Liputan6.com, Jakarta Direktur Utama PT PLN Persero, Sofyan Basir, mengaku diminta bantuan memberikan puluhan unit mobil jenazah oleh mantan Menteri Sosial, Idrus Marham. Hal itu disampaikan Sofyan saat menjadi saksi untuk persidangan kasus dugaan memberi suap oleh Johannes Budisutrisno Kotjo di Pengadilan Tipikor, Jakarta Pusat.
Sofyan menjelaskan, permintaan bantuan itu disampaikan Idrus di kediaman Sofyan, seusai pertemuan dengan mantan anggota Komisi VII DPR Eni Maulani Saragih yang membahas proyek PLN di beberapa daerah.
Advertisement
"Apa urusannya pertemuan di rumah anda dengan Eni kok ada Idrus Marham, peran Idrus Marham apa?" tanya jaksa, Kamis (25/10).

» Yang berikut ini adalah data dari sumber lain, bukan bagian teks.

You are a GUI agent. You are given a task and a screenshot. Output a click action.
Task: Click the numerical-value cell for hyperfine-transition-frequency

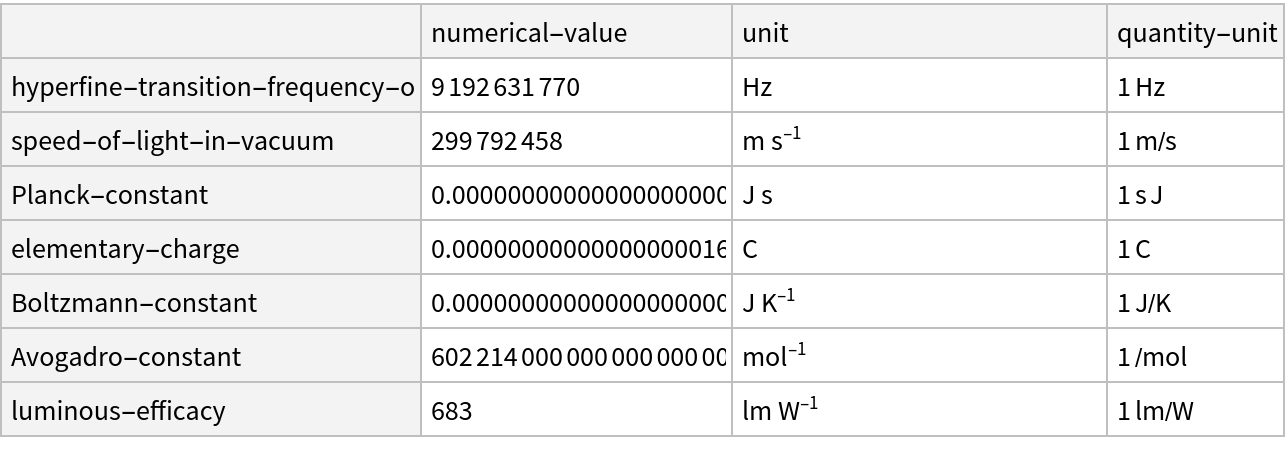pos(576,86)
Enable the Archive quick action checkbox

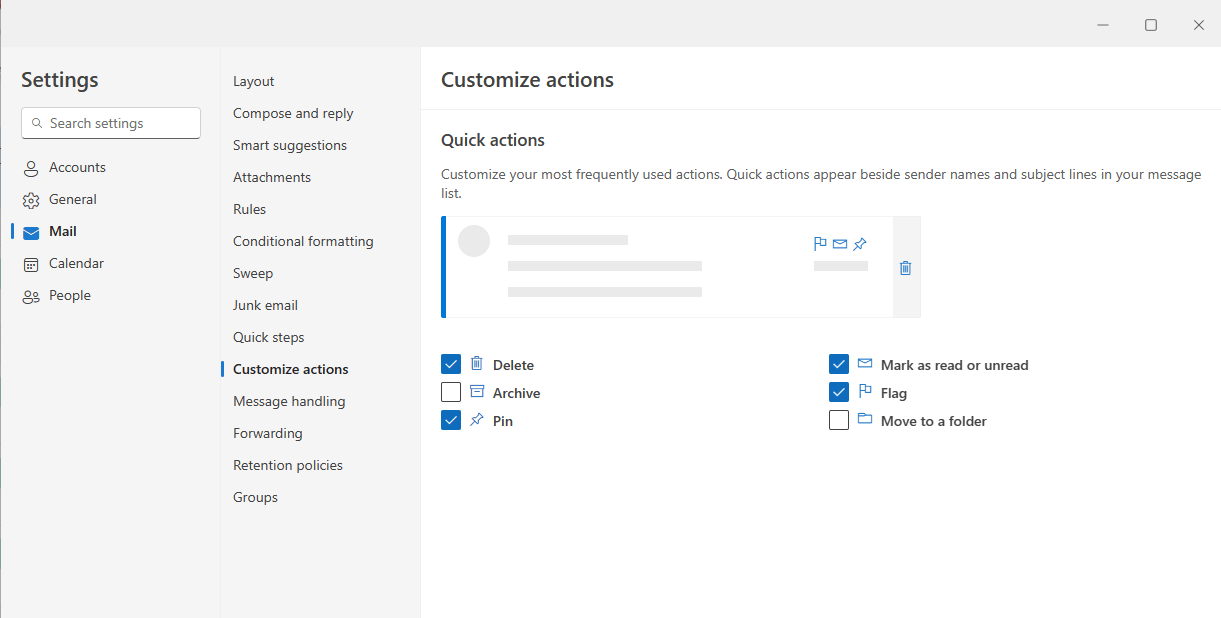[x=451, y=392]
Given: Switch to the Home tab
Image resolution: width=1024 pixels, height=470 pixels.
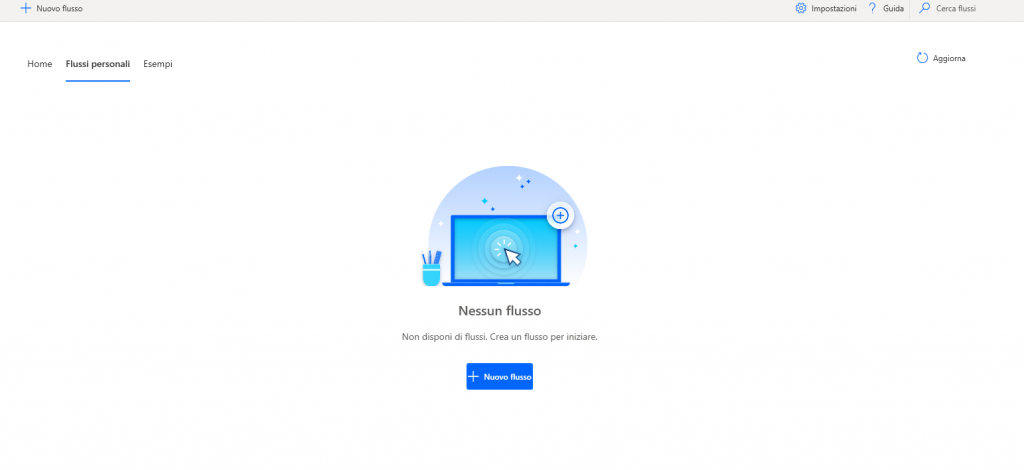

"Pak Idrus Marham jujur saja tidak sampaikan apapun cuma sudah yah sudah sudah anda pulang duluan deh saya ingin bicara lagi ke saya maksudnya. Ya minta bantuan 30 mobil jenazah untuk masjid," ujar Sofyan menirukan pernyataan Idrus saat itu.
Sofyan justru mengarahkan Idrus meminta ke Johannes Kotjo dengan sebagai dana corporate social responsibility (CSR). Jaksa kembali menanyakan relevansi Kotjo sebagai sumber Idrus mendapatkan dana CSR pengadaan mobil jenazah, yang dikatakan Sofyan tidak ada alasan apa pun.
"Ya, itu hanya asumsi saya saja," tukasnya.
Diketahui, Johanes Budisutrisno Kotjo didakwa telah memberi suap Rp 4,7 miliar kepada anggota Komisi VII DPR, Eni Maulani Saragih dan Idrus Marham. Uang suap diperuntukkan agar Eni mengarahkan PLN menunjuk Blackgold Natural Resources, perusahaan milik Kotjo, mendapat bagian dari proyek PLTU Riau 1.
Uang diberikan Kotjo kepada Eni sebanyak dua, 18 Desember 2017 dan 14 Maret 2018, dengan masing-masing besaran Rp 2 miliar.
Asal Mula Proyek
Uang kembali diberikan Kotjo setelah ada permintaan dari Eni untuk kepentingan suaminya mencalonkan diri sebagai Bupati Temenggung. Awalnya, Eni meminta uang Rp 10 miliar, namun ditolak dengan alasan sulitnya kondisi keuangan. Peran Idrus melobi Kotjo berhasil dan memberikan uang kepada Eni untuk keperluan sang suami sebesar Rp 250 juta.
Kotjo pertama kali mengetahui adanya proyek itu sekitar tahun 2015. Kemudian, dia mencari perusahaan lain untuk bergabung bersamanya sebagai investor, hingga bertemulah perusahaan asal China, CHEC Ltd (Huading). Dalam kesepakatan keduanya, Kotjo akan mendapat komitmen fee sebesar 2,5 persen dari nilai proyek atau sekitar USD 25 juta. Adapun nilai proyek itu sendiri sebesar USD 900 juta.
Dari komitmen fee yang ia terima, rencananya akan diteruskan lagi kepada sejumlah pihak di antaranya kepada Setya Novanto USD 6 juta, Andreas Rinaldi USD 6 juta, Rickard Phillip Cecile, selaku CEO PT BNR, USD 3.125.000, Rudy Herlambang, Direktur Utama PT Samantaka Batubara USD 1 juta, Intekhab Khan selaku Chairman BNR USD 1 juta, James Rijanto, Direktur PT Samantaka Batubara, USD 1 juta.
Sementara Eni Saragih masuk ke dalam pihak-pihak lain yang akan mendapat komitmen fee dari Kotjo. Pihak-pihak lain disebutkan mendapat 3,5 persen atau sekitar USD 875 ribu.
Atas perbuatannya, Kotjo didakwa telah melanggar Pasal 5 ayat 1 atau Pasal 13 Undang-Undang Nomor 31 Tahun 1999 sebagaimana telah diubah dengan Undang-Undang Nomor 20 tahun 2001 tentang Pemberantasan Tindak Pidana Korupsi Jo Pasal 64 ayat 1 KUHP.